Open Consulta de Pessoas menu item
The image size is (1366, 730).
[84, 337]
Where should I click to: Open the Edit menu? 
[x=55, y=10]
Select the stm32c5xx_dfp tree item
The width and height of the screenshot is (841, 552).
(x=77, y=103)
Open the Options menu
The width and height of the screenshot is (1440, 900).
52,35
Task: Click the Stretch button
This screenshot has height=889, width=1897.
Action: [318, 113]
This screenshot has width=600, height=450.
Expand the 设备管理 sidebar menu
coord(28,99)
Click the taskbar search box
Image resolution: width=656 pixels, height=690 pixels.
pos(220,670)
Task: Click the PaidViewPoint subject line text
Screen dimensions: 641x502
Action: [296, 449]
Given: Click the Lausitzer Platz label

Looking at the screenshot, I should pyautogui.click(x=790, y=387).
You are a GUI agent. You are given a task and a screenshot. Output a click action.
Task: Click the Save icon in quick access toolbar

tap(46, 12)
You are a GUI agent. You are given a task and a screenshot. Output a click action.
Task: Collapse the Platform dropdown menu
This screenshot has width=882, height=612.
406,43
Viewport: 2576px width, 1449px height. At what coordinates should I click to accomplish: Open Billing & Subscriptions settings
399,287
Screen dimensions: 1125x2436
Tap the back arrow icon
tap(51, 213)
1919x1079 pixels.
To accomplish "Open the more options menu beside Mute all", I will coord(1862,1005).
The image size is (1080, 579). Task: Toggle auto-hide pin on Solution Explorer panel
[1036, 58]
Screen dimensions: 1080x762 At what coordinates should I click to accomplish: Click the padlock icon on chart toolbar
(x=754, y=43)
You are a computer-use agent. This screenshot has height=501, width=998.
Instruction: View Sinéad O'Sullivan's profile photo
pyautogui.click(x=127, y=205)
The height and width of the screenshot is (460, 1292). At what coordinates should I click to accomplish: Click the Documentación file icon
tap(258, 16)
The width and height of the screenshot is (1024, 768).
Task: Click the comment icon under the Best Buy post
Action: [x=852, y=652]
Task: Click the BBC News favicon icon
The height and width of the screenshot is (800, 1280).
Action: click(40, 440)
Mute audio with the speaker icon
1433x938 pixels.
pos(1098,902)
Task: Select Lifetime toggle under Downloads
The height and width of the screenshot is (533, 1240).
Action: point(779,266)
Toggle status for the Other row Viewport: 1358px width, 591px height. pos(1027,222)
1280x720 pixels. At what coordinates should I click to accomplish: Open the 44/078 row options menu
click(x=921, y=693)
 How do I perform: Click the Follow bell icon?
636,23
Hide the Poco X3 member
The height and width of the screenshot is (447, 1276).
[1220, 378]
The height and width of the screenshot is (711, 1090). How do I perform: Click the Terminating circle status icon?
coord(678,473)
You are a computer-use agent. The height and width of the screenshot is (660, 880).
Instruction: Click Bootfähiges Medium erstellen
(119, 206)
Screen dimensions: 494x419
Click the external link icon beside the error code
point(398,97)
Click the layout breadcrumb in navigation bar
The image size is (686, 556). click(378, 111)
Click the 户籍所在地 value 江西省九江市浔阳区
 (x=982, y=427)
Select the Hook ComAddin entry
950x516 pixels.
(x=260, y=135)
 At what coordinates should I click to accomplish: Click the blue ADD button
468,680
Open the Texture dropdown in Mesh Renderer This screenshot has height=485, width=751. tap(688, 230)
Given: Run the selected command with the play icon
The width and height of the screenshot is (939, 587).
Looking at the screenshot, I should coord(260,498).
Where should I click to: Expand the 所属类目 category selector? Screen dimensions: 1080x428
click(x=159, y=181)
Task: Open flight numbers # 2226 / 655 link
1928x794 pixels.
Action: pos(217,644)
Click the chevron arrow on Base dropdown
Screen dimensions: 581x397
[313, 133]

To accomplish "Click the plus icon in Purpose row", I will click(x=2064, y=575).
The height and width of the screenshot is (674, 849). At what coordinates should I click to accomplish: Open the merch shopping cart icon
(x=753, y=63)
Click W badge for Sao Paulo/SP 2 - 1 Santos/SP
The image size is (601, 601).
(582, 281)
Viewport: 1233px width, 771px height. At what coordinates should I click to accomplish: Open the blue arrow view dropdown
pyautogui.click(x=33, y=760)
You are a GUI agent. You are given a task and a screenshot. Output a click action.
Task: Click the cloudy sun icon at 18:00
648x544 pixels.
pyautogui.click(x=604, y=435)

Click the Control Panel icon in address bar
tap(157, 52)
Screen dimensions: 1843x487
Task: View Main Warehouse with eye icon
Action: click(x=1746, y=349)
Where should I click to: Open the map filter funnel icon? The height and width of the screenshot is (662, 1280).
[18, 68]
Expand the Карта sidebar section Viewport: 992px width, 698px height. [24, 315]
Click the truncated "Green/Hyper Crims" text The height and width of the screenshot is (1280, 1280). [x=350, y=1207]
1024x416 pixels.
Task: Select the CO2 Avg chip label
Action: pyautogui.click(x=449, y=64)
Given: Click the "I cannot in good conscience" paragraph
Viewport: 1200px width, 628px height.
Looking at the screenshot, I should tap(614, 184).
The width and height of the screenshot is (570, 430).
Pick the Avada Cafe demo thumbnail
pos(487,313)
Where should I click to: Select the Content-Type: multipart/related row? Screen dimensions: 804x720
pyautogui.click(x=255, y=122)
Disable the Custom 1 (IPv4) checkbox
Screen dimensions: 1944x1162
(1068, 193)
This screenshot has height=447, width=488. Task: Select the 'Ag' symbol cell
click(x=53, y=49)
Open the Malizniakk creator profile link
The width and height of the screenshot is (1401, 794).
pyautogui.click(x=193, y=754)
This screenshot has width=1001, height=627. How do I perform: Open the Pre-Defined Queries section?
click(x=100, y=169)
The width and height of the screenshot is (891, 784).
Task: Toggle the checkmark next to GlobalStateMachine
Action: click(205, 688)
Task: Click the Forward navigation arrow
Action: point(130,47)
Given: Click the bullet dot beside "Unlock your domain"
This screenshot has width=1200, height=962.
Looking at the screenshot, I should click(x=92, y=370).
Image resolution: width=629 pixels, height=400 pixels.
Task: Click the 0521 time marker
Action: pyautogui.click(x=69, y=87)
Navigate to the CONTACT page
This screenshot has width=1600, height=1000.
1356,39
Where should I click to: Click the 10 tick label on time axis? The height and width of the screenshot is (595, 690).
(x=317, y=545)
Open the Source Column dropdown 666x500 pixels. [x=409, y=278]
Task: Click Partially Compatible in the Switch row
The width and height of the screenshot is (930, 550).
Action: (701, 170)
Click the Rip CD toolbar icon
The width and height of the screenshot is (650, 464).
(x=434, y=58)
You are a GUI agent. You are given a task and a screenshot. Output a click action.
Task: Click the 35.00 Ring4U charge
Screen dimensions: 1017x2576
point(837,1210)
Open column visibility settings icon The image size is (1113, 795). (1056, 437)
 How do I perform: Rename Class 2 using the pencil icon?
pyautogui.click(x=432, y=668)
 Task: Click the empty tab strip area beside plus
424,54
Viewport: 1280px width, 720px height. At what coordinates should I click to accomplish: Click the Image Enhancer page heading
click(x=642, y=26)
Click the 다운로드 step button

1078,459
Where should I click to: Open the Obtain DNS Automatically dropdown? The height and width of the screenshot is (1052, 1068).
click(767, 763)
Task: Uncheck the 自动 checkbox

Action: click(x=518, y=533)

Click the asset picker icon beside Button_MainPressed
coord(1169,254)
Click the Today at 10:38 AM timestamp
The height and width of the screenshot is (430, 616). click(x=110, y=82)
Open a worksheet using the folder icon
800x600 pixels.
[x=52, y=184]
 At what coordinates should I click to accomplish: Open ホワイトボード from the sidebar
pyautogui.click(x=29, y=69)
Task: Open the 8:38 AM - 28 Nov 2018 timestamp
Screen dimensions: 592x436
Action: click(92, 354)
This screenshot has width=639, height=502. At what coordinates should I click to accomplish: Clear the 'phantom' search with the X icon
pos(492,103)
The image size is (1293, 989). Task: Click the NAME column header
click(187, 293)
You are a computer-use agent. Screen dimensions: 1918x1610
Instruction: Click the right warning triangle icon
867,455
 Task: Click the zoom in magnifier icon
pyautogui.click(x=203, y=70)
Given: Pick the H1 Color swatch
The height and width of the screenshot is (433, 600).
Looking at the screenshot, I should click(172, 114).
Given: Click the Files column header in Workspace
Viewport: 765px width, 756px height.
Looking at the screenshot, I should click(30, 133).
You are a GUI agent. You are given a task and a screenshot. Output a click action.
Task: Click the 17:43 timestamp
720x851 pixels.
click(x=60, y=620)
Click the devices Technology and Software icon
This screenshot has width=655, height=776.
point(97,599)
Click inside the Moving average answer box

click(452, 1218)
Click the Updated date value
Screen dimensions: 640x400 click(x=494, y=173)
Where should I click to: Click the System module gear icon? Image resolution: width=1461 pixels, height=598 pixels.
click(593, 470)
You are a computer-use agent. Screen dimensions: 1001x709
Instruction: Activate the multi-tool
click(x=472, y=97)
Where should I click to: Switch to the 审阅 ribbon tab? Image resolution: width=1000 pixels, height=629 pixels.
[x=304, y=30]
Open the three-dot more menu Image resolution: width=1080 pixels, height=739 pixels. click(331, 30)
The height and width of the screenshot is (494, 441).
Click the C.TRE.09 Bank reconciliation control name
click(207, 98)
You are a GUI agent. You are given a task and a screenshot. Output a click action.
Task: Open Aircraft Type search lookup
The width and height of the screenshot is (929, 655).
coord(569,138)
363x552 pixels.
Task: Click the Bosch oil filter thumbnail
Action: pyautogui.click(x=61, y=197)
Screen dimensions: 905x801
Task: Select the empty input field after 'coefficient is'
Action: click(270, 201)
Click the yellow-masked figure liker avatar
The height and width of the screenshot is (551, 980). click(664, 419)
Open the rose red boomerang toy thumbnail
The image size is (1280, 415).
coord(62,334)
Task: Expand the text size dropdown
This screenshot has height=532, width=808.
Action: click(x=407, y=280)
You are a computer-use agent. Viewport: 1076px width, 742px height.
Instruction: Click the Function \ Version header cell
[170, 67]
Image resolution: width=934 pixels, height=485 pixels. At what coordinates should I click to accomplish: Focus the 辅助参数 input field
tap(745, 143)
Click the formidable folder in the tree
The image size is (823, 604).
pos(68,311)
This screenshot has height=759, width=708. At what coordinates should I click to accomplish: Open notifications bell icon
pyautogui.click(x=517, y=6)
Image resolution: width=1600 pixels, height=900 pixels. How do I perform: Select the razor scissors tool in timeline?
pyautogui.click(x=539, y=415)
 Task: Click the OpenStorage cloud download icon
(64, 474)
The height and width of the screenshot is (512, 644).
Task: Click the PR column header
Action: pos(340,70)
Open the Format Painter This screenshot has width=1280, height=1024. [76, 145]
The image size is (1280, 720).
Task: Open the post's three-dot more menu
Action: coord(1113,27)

———

Aim of the exercise: Scan the entries above, and wherever a line holds the string "tree", copy it.

Finished exercise:
Select the stm32c5xx_dfp tree item
Click the formidable folder in the tree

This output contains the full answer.